• WHAT TO WORK ON: Convert the data, from the line containing "is (2576, 611)." up to and including its final line, into a numbered list with blank lines omitted.

------------

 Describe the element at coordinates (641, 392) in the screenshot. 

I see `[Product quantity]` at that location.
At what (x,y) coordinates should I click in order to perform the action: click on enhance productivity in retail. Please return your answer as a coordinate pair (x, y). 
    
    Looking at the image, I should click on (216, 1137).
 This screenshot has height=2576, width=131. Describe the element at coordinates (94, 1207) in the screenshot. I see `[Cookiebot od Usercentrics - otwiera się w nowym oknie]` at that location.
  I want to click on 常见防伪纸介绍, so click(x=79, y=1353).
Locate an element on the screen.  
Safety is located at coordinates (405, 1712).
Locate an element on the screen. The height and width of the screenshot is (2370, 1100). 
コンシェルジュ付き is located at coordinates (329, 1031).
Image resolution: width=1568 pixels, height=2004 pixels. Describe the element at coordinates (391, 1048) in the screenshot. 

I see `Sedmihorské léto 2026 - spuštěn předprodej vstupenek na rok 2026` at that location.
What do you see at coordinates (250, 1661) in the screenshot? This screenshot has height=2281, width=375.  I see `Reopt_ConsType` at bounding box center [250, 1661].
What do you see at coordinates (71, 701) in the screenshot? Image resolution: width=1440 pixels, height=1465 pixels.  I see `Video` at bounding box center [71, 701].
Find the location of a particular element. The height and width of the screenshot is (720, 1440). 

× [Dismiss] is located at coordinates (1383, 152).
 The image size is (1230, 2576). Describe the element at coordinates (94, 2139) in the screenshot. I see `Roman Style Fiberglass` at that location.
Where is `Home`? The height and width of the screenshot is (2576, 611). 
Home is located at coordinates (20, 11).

------------

• CORRECT OUTPUT:
1. Where is `Home`? The height and width of the screenshot is (2576, 611). 
2. Home is located at coordinates (20, 11).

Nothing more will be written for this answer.